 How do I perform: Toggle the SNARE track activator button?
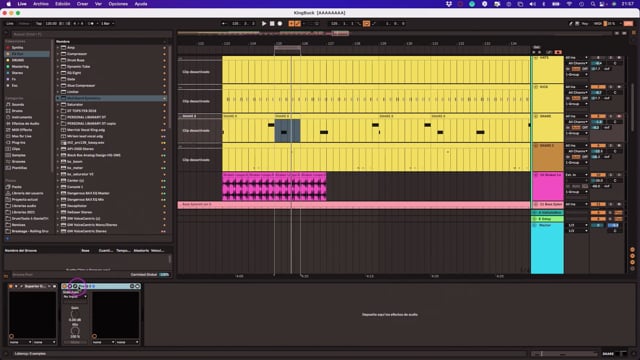tap(598, 116)

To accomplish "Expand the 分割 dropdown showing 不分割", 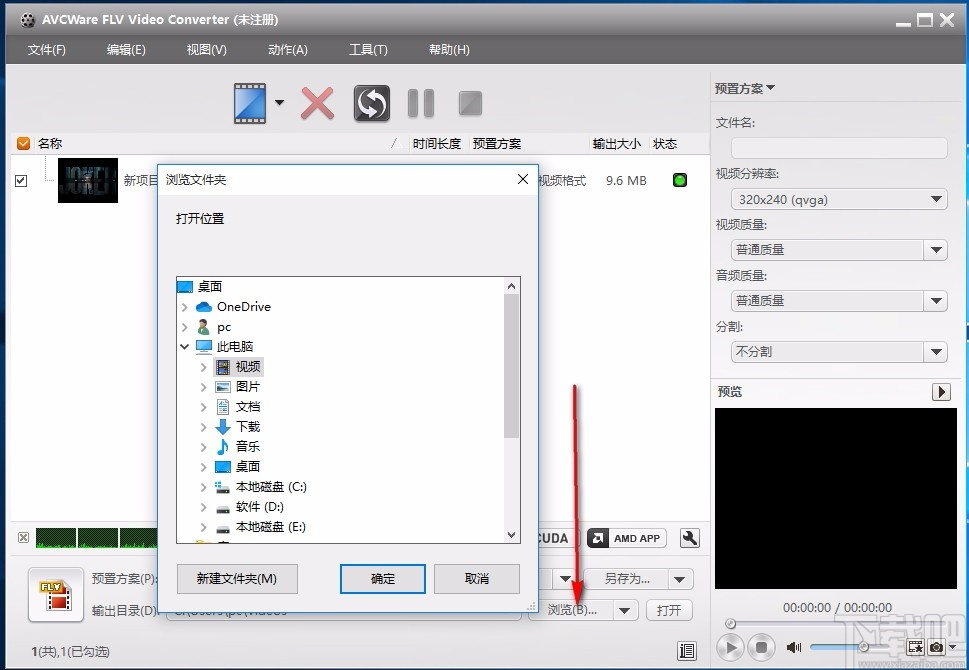I will point(936,351).
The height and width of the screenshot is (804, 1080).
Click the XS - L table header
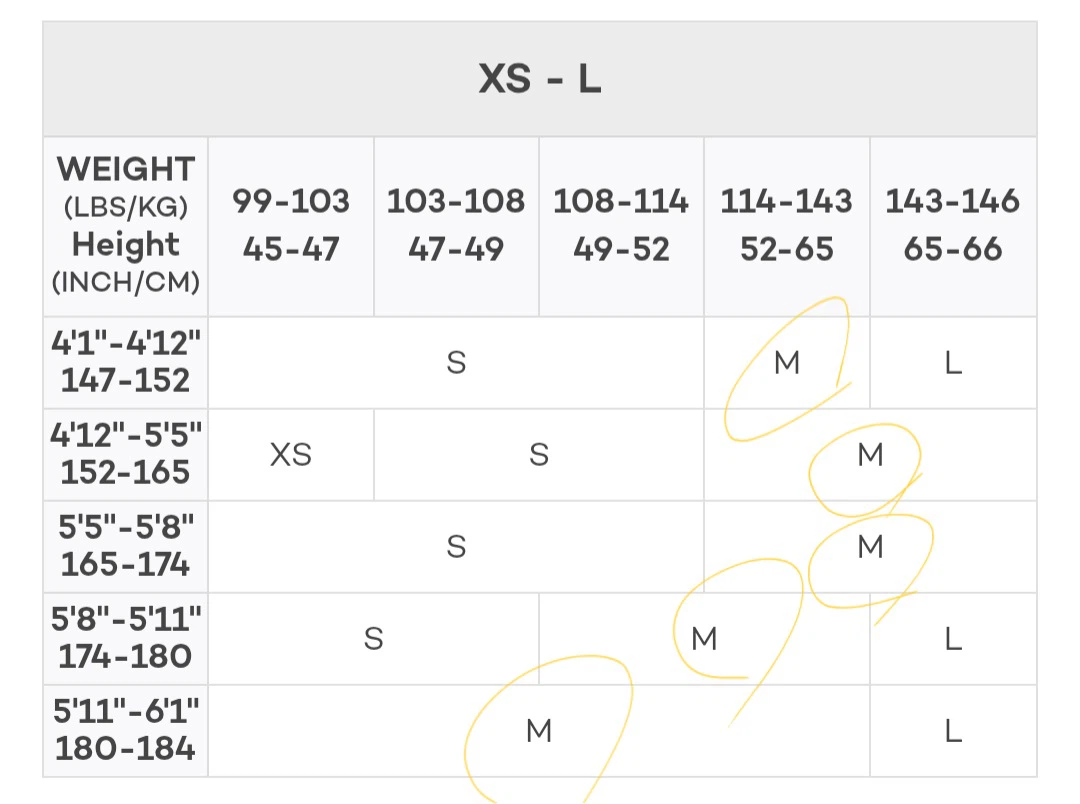[539, 79]
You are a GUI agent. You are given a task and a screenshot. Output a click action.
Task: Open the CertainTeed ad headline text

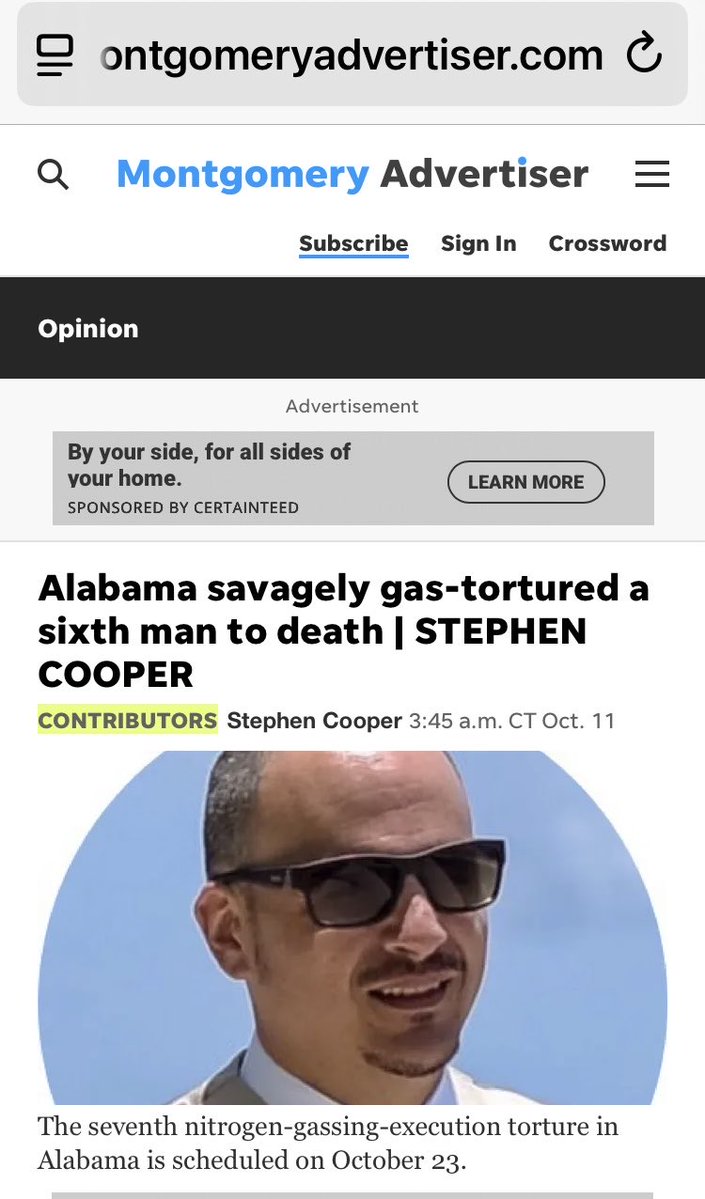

********************

**Exercise aim**
In the listing above, find each line containing "screenshot" and copy it.

**Exercise response**
The height and width of the screenshot is (804, 1080).
You are a GUI agent. You are given a task and a screenshot. Output a click action.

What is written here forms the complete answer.